Re: Regression fit and random noise [message #83675] |
Fri, 29 March 2013 10:24  |
kisCA
Messages: 78 Registered: January 2011
|
Member |
|
|
> Philip and Craig, thank you for your example.
I still don't understand the asymptotic value I reach. My point is, if you "drown" your signal in noise, even if it's between 0 and 1, the R^2 should tend to zero.
Craig, what do you mean by: "R^2 itself has sample variance."
Thank you again for your help, things start clearing up in my mind
|
|
|
Re: Regression fit and random noise [message #83683 is a reply to message #83675] |
Thu, 28 March 2013 18:16   |
Craig Markwardt
Messages: 1869 Registered: November 1996
|
Senior Member |
|
|
On Thursday, March 28, 2013 7:37:34 PM UTC-4, kisCA wrote:
> I understand the process of "destroying" the correlation. What I don't get is why does the coefficient of determination (R2) reach a plateau value (0.3) and doesn't get closer to zero as I raise the noise_ratio a lot (like a hundred)...
>
>> "underlying statistics"
The little cut and paste example below should show that the correlation factors do indeed converge to zero as the noise value is increased. Of course an individual sample of random scale factors may not make a R^2 value that goes to zero. R^2 itself has sample variance.
Craig
x = randomu(seed,100) ;; Random X positions
ym = 0.3 - 0.7 * x ;; Pure Y model (no noise)
ye = 0.01 ;; Initial scatter
;; Sampled y value
ys = ym + randomn(seed,100)*ye
print, r_correlate(x, ys)
;; NOISE_FACTOR multiples
noise_factors = [1, 10, 100, 1000, 10000]
;; Try different noise factors
for i = 0, n_elements(noise_factors)-1 do begin & ys1 = ym + randomn(seed,100)*ye * noise_factors(i) & print, r_correlate(x, ys1)
;; EXAMPLE RUN:
;; i NOISE SPEARMAN SIGNIF
;; 0 1 -0.998248 0.00000
;; 1 10 -0.904374 5.05695e-38
;; 2 100 -0.175770 0.0802491
;; 3 1000 0.0576417 0.568917
;; 4 10000 -0.0107651 0.915328
|
|
|
Re: Regression fit and random noise [message #83685 is a reply to message #83683] |
Thu, 28 March 2013 16:40   |
Phillip Bitzer
Messages: 223 Registered: June 2006
|
Senior Member |
|
|
This is actually a good point, and likely explains your asymptotic value of the coefficient.
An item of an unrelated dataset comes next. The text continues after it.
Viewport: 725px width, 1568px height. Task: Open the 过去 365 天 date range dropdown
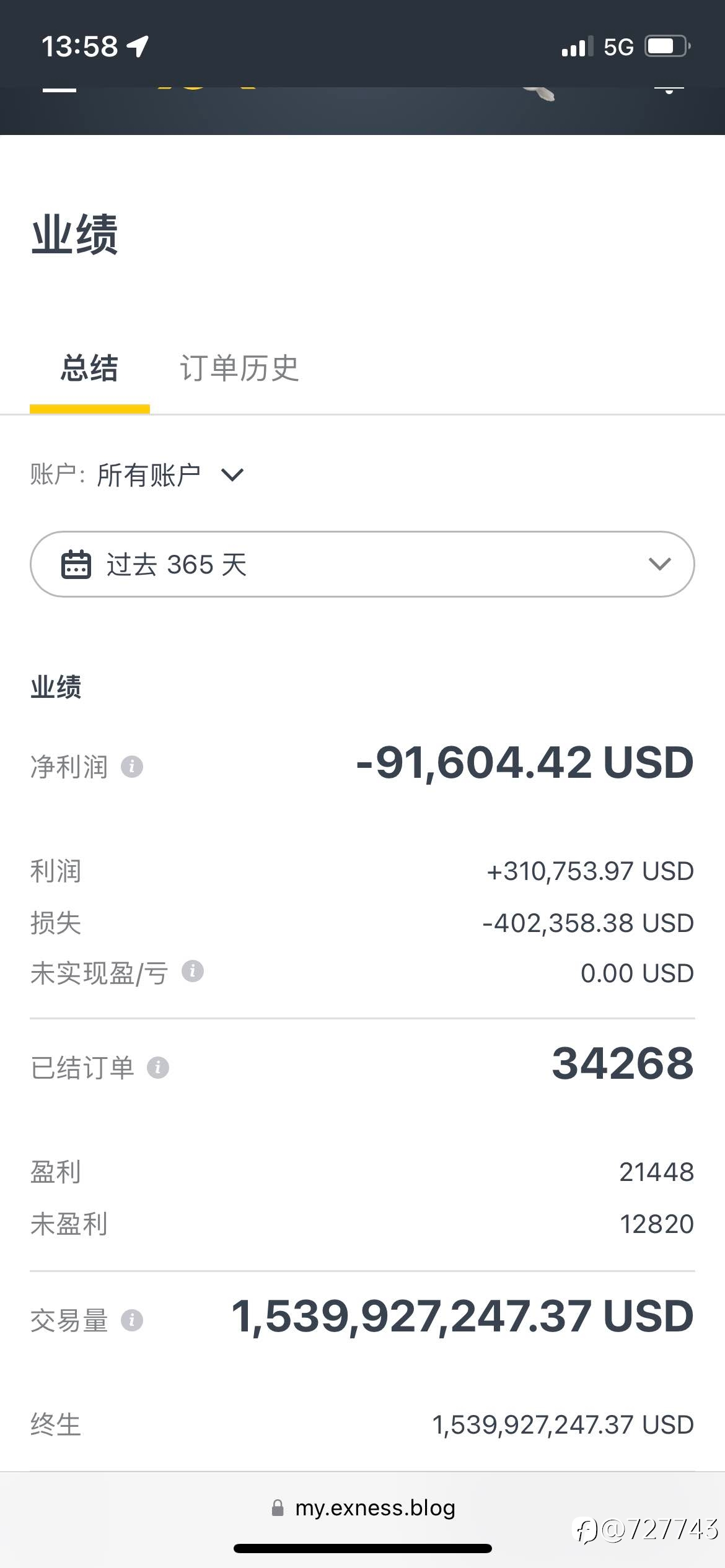pos(362,564)
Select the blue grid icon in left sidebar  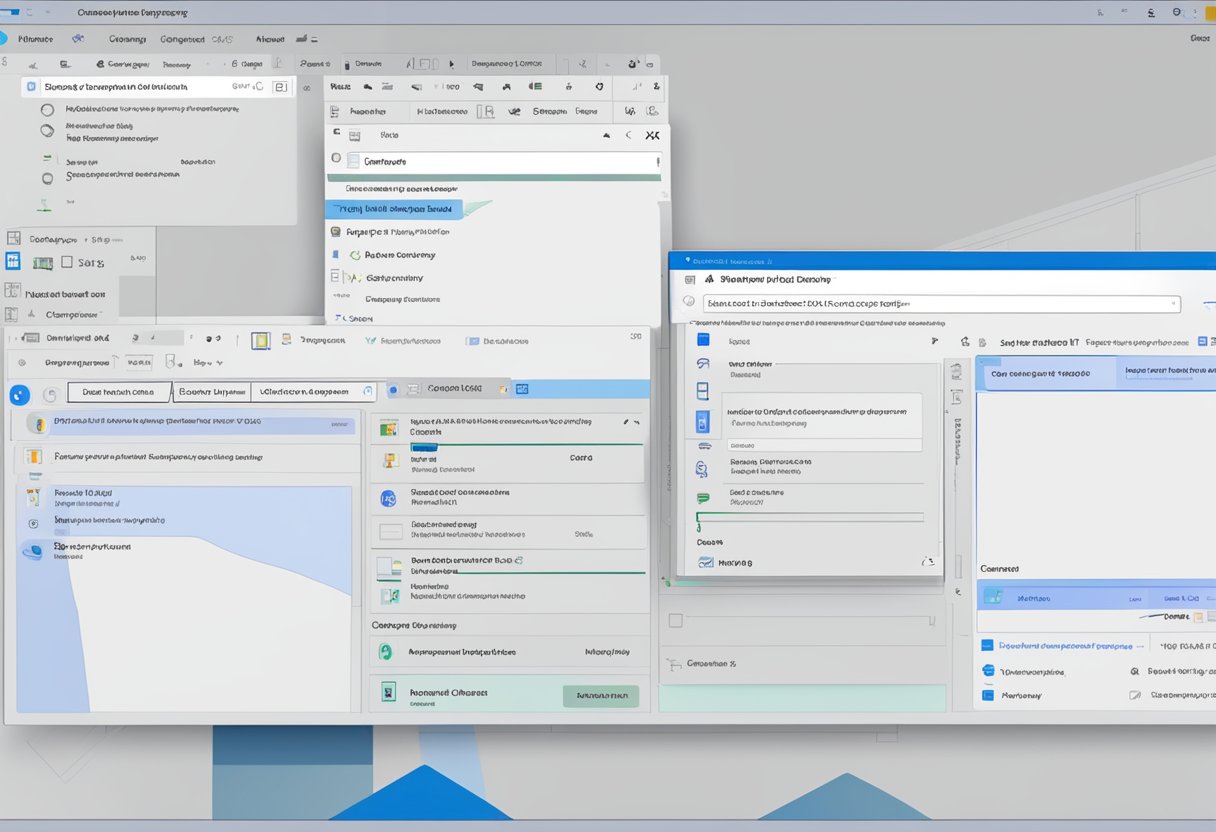(13, 262)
Check out the sample code I posted to see an example of how to add uniform noise distributed about 0
----> noiseFactor*(RANDOMU(seed, npts)-0.5)
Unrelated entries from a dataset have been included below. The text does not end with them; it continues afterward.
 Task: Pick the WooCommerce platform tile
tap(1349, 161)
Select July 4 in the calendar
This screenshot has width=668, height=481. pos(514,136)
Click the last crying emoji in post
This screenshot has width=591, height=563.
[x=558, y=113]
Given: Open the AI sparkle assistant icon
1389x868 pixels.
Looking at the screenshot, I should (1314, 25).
Depending on the data, and what you're trying to do, you could instead add Gaussian-distributed noise as mentioned. You'll probably want to modify the width of the Gaussian noise to *really* test the model as well.
See the help for more:
http://www.exelisvis.com/docs/RANDOMU.html
http://www.exelisvis.com/docs/RANDOMN.html
On Thursday, March 28, 2013 6:26:30 PM UTC-5, Mats Löfdahl wrote:
>
>
> Maybe I misunderstand what you are trying to do but... Are you aware that randomu has a uniform distribution between 0 and 1? So you are adding on the average something like 0.5*noise_ratio to your original signal. So maybe you want to add noise_ratio*(randomu(...)-0.5) instead. Or, since randomn is normal distributed with zero mean, simply noise_ratio*randomn(...).
|
|
|
|
|
Re: Regression fit and random noise [message #83688 is a reply to message #83687] |
Thu, 28 March 2013 16:18   |
Phillip Bitzer
Messages: 223 Registered: June 2006
|
Senior Member |
|
|
The (linear) correlation coefficient, r, is a measure how well the independent/dependent variables are correlated. For perfectly correlated data, r = 1, and the data plots as a straight line with positive slope. Perfectly anit-correlated data has a r=-1, and the data plots as a straight line with negative slope. Uncorrelated data has r=0; in this case, the best fit line has a slope of zero (imagine data points that are scattered with no perceptible trend). (You're dealing with the multiple correlation coefficient, but the concept is similar. There's a nice discussion in Bevington, among other places. BTW, the multiple correlation coefficient can be shown to be a linear combination of the linear correlation coefficients for each variable x_i. Further, the linear correlation coefficient can be used to assess the usefulness of a predictor in the model.)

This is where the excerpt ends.